Bringing transparency to federal inspections
Tag No.: A0820
Based on review of facility documents, medical records (MR) and staff interviews (EMP), it was determined the facility failed to arrange for the initial implementation of the patient's discharge plan.
Findings include:
Review on February 14, 2017, of the facility's Administration policy for "Discharge Planning", dated, July 15, 2015, revealed "Purposes ... Develop with patients and their families/responsible party appropriate discharge care plans.

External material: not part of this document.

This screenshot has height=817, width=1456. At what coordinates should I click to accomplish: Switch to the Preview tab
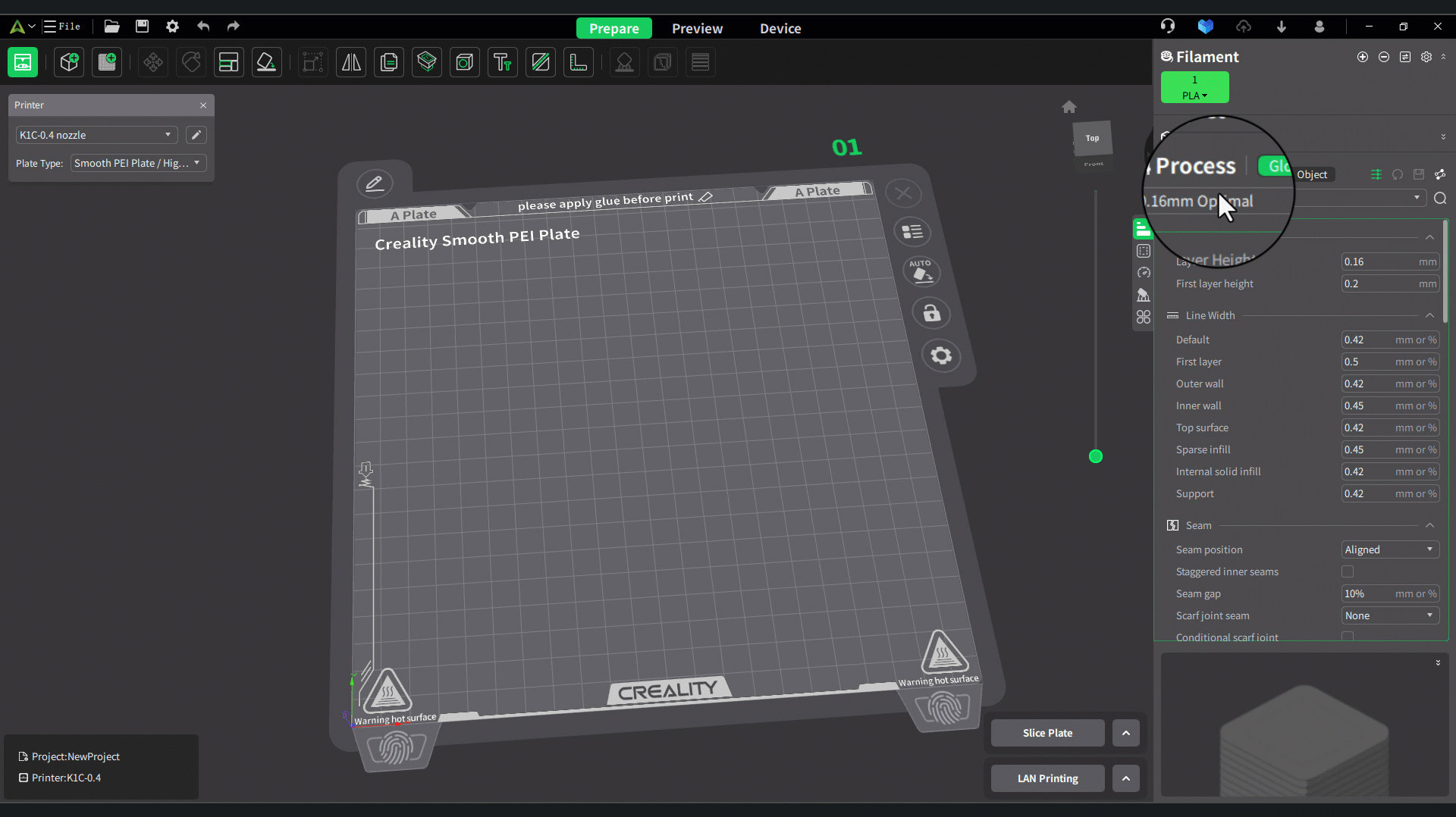coord(697,28)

Assist patients and their families in planning for the most appropriate environment needed to meet the patient's post hospital care needs ... Components ... 6. Plan Coordination and Implementation ... the social worker wll collaborate with the care coordination manager for discharge planning for complex cases ... 8. Monitoring of the discharge planning process by the Care Coordination Management/Social Work Department and/or Quality Assuarnce program ... Again, since the discharge planning is a dynamic process and since discharge planning is a multidisciplinary process, active monitoring of the process should be undertaken by the Care Coordination Management/Social Work Department and/or the hospital's quality assurance program. ...Responsibilities of Social Workers...5. Contact with community agencies to coordinate the implementation of the defined plan of care."
Review on February 14, 2017, of the facility's Care Coordination Management/Social Work "Discharge Planning Policy", dated August 18, 2015, revealed "Care Corrdination Management Procedure ... 9. Assure that the patient and or responsible party have received and understand patient's post discharge care needs prior to discharge."

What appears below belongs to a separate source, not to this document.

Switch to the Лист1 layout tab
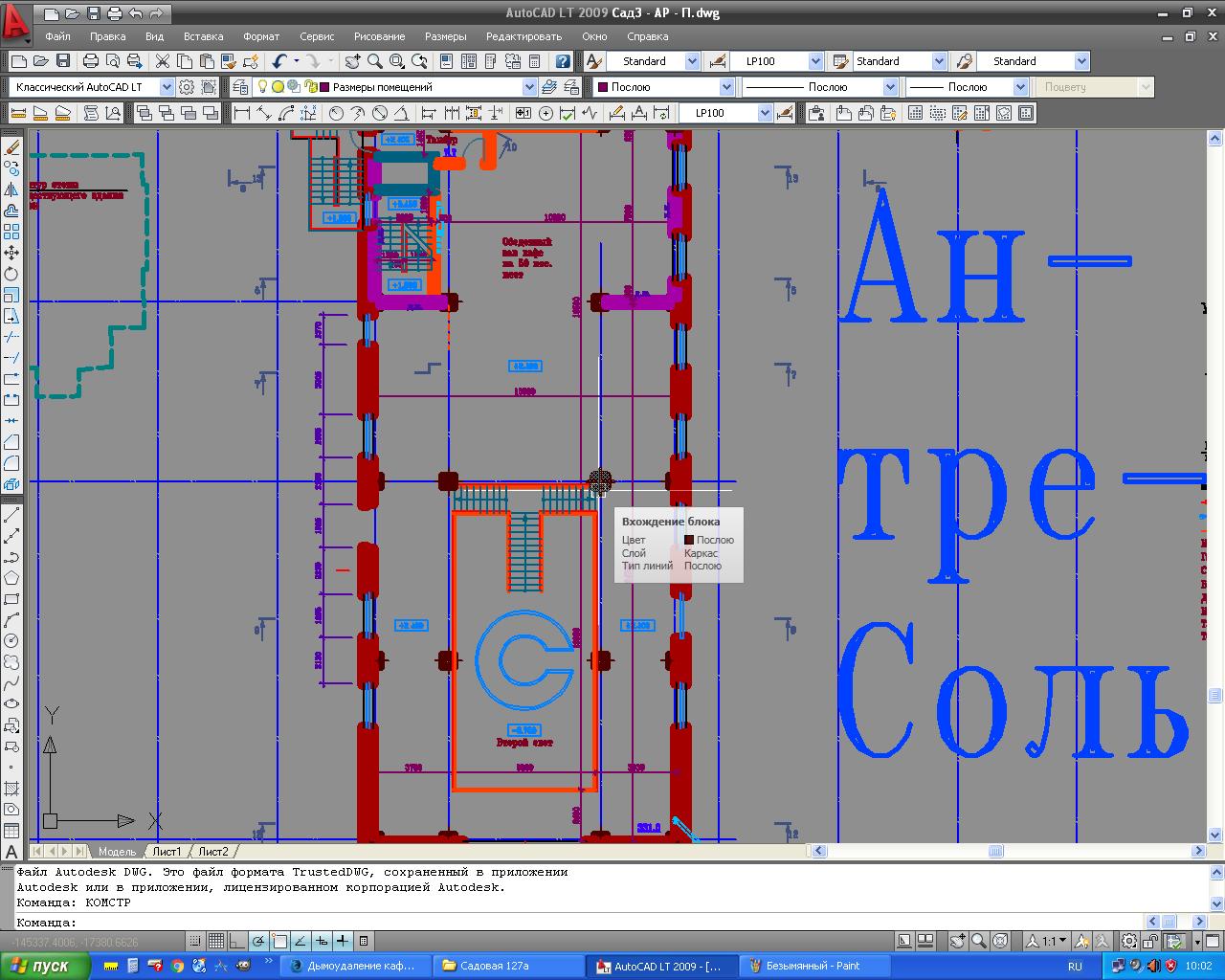This screenshot has height=980, width=1225. pos(167,851)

Review of the medical record for (MR1) revealed he was brought to ER (Emergency Room) by EMS (Emergency Medical Services) on December 20, 2016, "for evaluation after sustaining a fall at home ... that occurred about 10:30 PM on December 19, 2016 ... he fell backwards and hit his head on the frame of the doorway."

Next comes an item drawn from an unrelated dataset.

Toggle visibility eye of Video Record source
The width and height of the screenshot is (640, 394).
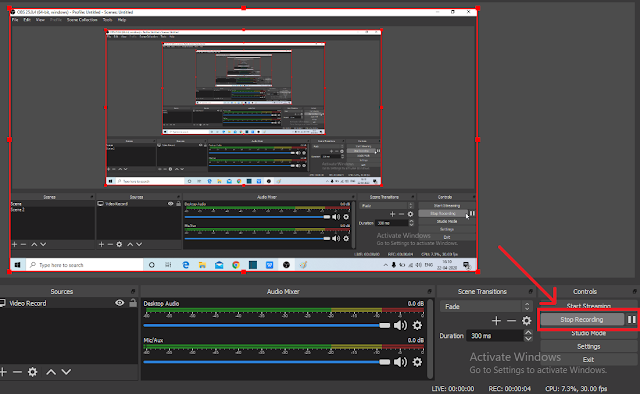(120, 303)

Review on February 15, 2017 of "CM Discharge Assessment" for MR1 dated December 21, 2016, revealed, possible d/c (discharge) to SNF, possible Hospice.
Review on February 14, 2017 of "Care Coordination Manager Progress Notes" dated December 22, 2016, revealed " ... patient has been accepted for hospice care at Sunrise Dresher for admission 12/23...patient will need equipment (hospital bed, oxygen, wheelchair)...will contact 12/23 to arrange their RN liaison to evaluate and order equipment." Further review of MR1 revealed there was no documented evidence that the equipment that patient required was ordered prior to discharge.
Interview with EMP3, on February 15, 2017, at 2:32 PM confirmed there was no documented evidence that EMP5 contacted RN liaison on 12/23 to evaluate and order equipment that would be needed at facility patient was discharged to.